**Stated problem**. Extract every line of the records below and copy each one word for word, changing nothing.

>>

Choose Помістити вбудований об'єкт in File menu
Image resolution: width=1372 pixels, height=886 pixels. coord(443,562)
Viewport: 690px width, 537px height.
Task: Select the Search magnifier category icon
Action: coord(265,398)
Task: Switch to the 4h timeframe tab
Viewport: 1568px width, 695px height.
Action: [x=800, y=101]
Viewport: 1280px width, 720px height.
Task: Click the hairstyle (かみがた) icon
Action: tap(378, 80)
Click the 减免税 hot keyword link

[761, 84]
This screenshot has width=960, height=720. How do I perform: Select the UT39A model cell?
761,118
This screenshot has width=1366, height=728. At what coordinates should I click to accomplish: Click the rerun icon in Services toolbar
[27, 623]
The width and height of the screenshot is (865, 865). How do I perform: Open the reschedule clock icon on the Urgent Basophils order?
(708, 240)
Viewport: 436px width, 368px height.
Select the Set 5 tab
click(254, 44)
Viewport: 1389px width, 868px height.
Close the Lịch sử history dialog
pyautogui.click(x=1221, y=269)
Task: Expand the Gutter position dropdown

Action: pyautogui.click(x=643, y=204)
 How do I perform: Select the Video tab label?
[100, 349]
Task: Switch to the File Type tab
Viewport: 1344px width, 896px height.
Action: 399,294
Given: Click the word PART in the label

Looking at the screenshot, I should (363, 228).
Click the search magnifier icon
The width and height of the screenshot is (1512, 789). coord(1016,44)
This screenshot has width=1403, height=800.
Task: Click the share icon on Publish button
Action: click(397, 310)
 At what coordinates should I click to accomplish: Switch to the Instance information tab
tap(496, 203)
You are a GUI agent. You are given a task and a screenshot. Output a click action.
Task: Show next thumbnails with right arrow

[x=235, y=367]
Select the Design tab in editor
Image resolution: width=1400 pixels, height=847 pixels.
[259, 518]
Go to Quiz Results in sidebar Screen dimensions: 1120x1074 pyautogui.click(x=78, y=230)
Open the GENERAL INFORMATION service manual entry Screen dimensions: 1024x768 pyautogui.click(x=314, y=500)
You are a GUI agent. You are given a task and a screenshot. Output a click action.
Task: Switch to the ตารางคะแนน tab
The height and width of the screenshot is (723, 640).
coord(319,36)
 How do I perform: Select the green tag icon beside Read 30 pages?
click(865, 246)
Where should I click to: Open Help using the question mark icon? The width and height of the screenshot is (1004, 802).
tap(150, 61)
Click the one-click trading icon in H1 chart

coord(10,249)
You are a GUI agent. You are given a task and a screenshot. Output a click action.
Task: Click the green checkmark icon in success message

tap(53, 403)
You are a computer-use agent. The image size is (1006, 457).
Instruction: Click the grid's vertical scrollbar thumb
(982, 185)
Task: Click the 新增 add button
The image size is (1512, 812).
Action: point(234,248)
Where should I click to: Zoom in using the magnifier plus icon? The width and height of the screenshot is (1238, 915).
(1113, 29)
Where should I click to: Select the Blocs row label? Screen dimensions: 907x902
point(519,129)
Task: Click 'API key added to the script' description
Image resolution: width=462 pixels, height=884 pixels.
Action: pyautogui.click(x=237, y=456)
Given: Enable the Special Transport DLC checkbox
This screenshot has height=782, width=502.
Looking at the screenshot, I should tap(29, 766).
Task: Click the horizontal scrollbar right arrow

<<

**Final result**.
Choose Помістити вбудований об'єкт in File menu
Image resolution: width=1372 pixels, height=886 pixels. coord(443,562)
Viewport: 690px width, 537px height.
Task: Select the Search magnifier category icon
Action: coord(265,398)
Task: Switch to the 4h timeframe tab
Viewport: 1568px width, 695px height.
Action: [x=800, y=101]
Viewport: 1280px width, 720px height.
Task: Click the hairstyle (かみがた) icon
Action: tap(378, 80)
Click the 减免税 hot keyword link

[761, 84]
This screenshot has width=960, height=720. How do I perform: Select the UT39A model cell?
761,118
This screenshot has width=1366, height=728. At what coordinates should I click to accomplish: Click the rerun icon in Services toolbar
[27, 623]
The width and height of the screenshot is (865, 865). How do I perform: Open the reschedule clock icon on the Urgent Basophils order?
(708, 240)
Viewport: 436px width, 368px height.
Select the Set 5 tab
click(254, 44)
Viewport: 1389px width, 868px height.
Close the Lịch sử history dialog
pyautogui.click(x=1221, y=269)
Task: Expand the Gutter position dropdown

Action: pyautogui.click(x=643, y=204)
 How do I perform: Select the Video tab label?
[100, 349]
Task: Switch to the File Type tab
Viewport: 1344px width, 896px height.
Action: 399,294
Given: Click the word PART in the label

Looking at the screenshot, I should (363, 228).
Click the search magnifier icon
The width and height of the screenshot is (1512, 789). coord(1016,44)
This screenshot has width=1403, height=800.
Task: Click the share icon on Publish button
Action: click(397, 310)
 At what coordinates should I click to accomplish: Switch to the Instance information tab
tap(496, 203)
You are a GUI agent. You are given a task and a screenshot. Output a click action.
Task: Show next thumbnails with right arrow

[x=235, y=367]
Select the Design tab in editor
Image resolution: width=1400 pixels, height=847 pixels.
[259, 518]
Go to Quiz Results in sidebar Screen dimensions: 1120x1074 pyautogui.click(x=78, y=230)
Open the GENERAL INFORMATION service manual entry Screen dimensions: 1024x768 pyautogui.click(x=314, y=500)
You are a GUI agent. You are given a task and a screenshot. Output a click action.
Task: Switch to the ตารางคะแนน tab
The height and width of the screenshot is (723, 640).
coord(319,36)
 How do I perform: Select the green tag icon beside Read 30 pages?
click(865, 246)
Where should I click to: Open Help using the question mark icon? The width and height of the screenshot is (1004, 802).
tap(150, 61)
Click the one-click trading icon in H1 chart

coord(10,249)
You are a GUI agent. You are given a task and a screenshot. Output a click action.
Task: Click the green checkmark icon in success message

tap(53, 403)
You are a computer-use agent. The image size is (1006, 457).
Instruction: Click the grid's vertical scrollbar thumb
(982, 185)
Task: Click the 新增 add button
The image size is (1512, 812).
Action: point(234,248)
Where should I click to: Zoom in using the magnifier plus icon? The width and height of the screenshot is (1238, 915).
(1113, 29)
Where should I click to: Select the Blocs row label? Screen dimensions: 907x902
point(519,129)
Task: Click 'API key added to the script' description
Image resolution: width=462 pixels, height=884 pixels.
Action: pyautogui.click(x=237, y=456)
Given: Enable the Special Transport DLC checkbox
This screenshot has height=782, width=502.
Looking at the screenshot, I should tap(29, 766).
Task: Click the horizontal scrollbar right arrow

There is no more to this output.